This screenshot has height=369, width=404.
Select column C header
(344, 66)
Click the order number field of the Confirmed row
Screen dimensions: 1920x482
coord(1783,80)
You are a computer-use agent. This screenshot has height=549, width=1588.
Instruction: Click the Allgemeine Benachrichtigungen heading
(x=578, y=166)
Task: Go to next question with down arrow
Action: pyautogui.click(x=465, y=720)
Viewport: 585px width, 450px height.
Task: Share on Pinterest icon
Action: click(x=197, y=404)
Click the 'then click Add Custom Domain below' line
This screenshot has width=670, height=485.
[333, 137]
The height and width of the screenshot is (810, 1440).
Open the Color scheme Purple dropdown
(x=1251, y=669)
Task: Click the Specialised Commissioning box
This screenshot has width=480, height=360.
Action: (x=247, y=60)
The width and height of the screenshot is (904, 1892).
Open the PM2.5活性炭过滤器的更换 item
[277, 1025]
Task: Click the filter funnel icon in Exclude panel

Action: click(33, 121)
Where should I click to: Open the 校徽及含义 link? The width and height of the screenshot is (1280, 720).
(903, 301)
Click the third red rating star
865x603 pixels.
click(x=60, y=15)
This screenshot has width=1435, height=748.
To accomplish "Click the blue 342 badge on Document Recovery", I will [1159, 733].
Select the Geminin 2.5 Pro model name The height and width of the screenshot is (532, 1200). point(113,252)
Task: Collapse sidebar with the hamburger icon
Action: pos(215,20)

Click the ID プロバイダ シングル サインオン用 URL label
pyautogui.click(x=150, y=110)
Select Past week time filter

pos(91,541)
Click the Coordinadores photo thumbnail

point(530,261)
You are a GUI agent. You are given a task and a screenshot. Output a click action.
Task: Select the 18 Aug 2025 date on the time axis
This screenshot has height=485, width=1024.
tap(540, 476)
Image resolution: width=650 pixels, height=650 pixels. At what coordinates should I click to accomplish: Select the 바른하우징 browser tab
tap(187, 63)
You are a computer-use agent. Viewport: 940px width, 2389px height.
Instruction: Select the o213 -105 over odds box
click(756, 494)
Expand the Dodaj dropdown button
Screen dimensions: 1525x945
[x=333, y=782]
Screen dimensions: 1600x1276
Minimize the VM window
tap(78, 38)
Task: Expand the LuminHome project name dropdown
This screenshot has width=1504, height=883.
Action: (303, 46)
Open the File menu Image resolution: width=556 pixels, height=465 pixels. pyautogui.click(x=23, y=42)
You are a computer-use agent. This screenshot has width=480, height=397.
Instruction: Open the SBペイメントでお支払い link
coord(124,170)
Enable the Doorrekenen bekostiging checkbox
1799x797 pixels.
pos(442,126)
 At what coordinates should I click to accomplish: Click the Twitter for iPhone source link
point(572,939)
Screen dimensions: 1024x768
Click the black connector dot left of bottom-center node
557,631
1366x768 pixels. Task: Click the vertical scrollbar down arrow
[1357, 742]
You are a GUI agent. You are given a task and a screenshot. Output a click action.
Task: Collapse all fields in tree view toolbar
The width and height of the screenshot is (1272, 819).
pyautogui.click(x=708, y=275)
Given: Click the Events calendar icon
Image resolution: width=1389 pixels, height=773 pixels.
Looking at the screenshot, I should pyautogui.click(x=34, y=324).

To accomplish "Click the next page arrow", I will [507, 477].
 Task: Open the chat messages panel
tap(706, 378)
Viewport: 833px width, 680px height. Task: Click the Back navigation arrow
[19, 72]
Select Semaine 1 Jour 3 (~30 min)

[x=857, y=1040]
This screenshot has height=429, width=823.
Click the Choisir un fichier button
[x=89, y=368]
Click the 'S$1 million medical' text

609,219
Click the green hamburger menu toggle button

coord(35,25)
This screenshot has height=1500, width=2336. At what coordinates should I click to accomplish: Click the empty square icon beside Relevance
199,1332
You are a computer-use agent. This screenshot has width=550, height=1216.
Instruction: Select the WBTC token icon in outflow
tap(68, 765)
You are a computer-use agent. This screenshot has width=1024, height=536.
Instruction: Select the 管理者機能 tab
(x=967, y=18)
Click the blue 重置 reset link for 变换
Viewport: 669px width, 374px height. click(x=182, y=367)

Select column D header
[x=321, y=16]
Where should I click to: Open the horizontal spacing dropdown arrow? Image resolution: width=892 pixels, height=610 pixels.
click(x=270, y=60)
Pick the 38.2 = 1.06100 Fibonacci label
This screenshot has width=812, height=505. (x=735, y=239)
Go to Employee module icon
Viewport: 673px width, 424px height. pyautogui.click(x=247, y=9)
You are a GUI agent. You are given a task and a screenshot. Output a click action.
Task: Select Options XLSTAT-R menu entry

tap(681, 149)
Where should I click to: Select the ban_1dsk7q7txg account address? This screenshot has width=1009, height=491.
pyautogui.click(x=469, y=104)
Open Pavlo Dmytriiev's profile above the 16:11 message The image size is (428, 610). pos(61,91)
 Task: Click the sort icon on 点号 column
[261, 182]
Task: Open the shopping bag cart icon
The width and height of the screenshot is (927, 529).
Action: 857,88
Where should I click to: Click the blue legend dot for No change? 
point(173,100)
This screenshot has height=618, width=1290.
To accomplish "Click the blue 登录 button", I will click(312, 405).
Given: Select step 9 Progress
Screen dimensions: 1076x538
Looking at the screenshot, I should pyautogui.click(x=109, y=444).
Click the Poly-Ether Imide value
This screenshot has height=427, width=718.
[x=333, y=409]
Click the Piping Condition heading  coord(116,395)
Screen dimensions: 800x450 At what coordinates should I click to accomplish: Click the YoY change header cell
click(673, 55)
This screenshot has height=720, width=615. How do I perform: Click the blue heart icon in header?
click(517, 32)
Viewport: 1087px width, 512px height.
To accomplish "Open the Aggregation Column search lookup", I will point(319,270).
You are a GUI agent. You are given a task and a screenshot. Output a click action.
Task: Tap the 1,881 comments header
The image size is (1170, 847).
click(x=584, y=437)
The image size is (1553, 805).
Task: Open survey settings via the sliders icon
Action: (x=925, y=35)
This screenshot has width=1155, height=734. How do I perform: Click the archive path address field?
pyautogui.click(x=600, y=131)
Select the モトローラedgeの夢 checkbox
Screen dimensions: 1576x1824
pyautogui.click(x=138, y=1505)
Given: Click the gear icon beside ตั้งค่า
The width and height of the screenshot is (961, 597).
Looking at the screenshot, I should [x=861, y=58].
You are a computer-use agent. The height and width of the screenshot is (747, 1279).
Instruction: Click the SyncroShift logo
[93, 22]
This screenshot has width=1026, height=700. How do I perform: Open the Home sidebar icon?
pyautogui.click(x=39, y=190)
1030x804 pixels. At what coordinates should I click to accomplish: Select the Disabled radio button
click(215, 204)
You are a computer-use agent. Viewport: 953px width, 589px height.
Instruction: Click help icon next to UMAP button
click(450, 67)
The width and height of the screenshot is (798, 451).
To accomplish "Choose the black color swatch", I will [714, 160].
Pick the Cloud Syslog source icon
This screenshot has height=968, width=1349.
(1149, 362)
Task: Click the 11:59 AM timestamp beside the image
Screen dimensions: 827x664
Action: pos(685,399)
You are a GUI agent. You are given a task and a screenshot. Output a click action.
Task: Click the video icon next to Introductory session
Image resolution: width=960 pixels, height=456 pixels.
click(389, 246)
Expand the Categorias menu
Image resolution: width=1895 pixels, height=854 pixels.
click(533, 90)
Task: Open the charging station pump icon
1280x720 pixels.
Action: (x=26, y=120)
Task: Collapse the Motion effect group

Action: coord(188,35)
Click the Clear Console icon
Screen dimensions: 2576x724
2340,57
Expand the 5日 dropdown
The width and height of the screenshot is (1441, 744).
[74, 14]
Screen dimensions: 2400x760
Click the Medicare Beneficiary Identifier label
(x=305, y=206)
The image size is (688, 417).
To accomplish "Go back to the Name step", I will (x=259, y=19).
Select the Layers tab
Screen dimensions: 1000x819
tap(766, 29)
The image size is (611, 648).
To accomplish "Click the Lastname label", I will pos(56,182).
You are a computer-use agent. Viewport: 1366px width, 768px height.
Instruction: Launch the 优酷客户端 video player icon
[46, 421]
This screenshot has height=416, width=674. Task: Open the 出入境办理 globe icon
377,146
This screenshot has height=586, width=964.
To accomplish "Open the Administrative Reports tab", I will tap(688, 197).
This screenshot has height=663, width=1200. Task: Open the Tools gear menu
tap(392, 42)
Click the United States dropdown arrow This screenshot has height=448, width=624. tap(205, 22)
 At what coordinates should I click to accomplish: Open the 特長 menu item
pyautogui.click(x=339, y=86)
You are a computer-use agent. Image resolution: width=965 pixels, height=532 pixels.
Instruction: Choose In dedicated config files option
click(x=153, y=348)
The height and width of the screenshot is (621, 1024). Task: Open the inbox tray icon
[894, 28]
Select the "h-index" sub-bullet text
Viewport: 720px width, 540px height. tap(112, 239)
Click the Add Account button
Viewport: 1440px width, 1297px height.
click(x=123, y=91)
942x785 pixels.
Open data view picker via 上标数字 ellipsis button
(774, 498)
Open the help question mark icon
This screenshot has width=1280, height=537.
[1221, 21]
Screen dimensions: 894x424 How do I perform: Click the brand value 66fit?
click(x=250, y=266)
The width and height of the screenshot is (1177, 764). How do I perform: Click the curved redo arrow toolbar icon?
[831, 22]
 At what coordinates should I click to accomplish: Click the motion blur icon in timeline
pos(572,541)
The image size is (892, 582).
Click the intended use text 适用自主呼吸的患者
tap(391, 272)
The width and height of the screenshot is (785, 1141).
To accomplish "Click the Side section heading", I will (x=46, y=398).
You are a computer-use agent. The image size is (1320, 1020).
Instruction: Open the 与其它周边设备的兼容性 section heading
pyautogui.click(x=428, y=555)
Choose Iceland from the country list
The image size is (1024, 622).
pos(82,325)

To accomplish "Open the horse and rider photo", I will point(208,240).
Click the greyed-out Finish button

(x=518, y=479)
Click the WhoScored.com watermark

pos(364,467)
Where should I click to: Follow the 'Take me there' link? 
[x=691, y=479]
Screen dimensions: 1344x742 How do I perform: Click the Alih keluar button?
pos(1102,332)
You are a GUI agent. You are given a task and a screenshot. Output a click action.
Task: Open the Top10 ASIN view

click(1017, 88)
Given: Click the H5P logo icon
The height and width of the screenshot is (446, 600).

YOUR TASK
Search the entries for the word "step", then list each line that holds it.

TASK ANSWER
Given: Select step 9 Progress
To accomplish "Go back to the Name step", I will (x=259, y=19).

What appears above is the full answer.